Dear Wendy
Dear Wendy

Morning Quickie: “My Husband Wants to Move, But I Don’t”

I have been married twelve years and my husband is the stepfather of my now adult children. I adore my kids. But my husband wants to move up north to a warmer all-year-round climate. He is much older than I am and I am a young person by nature and I love young people. We are opposites in this way. The issue is I don’t want to move to the other end of the state, but he is adamant to sell the house and move up north, agreeing to visit the kids in the caravan occasionally. I am worried I will resent this move and him. I am hot and cold . . . I just can’t decide, and I don’t know if starting over alone with my husband is really what I want. We are both in limbo at the moment and cannot agree about this move. It seems to me that I would be sacrificing the time I have around my kids, who are in their early 20s and not married. I feel like a friend to them and enjoy their company more than I do my husband’s.

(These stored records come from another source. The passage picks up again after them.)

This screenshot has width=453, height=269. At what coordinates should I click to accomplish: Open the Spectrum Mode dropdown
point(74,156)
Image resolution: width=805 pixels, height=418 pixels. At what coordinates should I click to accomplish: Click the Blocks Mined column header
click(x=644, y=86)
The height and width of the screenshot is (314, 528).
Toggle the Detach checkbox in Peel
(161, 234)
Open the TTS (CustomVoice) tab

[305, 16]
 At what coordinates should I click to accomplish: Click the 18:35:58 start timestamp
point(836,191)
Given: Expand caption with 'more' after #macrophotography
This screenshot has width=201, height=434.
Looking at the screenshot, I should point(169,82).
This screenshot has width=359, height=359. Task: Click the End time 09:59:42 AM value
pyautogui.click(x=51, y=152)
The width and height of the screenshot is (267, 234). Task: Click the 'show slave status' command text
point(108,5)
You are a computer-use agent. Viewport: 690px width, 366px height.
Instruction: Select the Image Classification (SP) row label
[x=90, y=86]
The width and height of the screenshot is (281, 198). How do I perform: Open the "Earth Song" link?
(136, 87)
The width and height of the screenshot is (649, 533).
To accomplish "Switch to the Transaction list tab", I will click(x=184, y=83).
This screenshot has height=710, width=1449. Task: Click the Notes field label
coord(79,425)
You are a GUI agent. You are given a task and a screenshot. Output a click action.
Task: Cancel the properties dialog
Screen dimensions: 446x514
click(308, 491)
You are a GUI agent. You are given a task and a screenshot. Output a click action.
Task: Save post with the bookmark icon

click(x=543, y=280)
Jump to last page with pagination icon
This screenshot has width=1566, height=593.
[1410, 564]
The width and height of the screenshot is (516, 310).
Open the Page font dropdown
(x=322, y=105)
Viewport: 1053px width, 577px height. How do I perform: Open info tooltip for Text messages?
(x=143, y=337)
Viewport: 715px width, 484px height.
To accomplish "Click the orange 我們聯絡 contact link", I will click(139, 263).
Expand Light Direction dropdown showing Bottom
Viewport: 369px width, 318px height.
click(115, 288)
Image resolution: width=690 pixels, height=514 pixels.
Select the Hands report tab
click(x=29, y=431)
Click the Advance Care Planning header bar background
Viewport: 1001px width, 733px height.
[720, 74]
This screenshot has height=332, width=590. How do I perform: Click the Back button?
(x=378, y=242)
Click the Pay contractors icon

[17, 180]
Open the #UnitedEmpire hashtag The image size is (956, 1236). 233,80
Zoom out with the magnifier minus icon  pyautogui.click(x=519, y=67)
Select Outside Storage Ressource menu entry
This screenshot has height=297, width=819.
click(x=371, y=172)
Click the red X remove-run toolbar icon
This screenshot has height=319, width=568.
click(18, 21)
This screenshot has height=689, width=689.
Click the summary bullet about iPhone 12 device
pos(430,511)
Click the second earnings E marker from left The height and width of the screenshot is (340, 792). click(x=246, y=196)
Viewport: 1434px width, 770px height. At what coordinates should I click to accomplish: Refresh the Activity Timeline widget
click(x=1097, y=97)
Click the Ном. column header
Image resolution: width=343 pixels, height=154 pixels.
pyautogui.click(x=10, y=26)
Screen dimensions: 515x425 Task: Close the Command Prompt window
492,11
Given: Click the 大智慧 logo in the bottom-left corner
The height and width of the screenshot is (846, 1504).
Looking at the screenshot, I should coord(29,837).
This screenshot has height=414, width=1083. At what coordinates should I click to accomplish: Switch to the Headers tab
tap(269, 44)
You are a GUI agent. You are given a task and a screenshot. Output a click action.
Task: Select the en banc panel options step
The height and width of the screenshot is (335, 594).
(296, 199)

I’m not really wanting to move and start again so far away from my family, who all live in the vicinity of one another. I know my husband will be very unhappy if I decide not to move. — Can’t Decide Where to Live

It sounds like you HAVE decided where to live. You want to stay exactly where you are, and you have good reasons to. What you can’t decide is whether you’re ready to let go of your marriage, and you think that, if you stay where you want to stay, your marriage will in all likelihood be over. And you’re probably right. But it might be over if you move, too. After all, you already think you’ll resent your husband for making you move. And you don’t enjoy his company as much as the people you’d be leaving behind. And you don’t really want to start over alone with him. In between the lines of all of that, I’m hearing you say that your marriage where it is now is, like, fine. It will do. But if you have to move and it is the main focus of your life because you have given up your family and friends and life where you are now, your marriage is not enough for you, even temporarily. And you are not interested in building a new life in a new place with your husband. Is that about right? If so, I think you already have your answer. Yes, you’re right — your husband will be very unhappy. But, will you?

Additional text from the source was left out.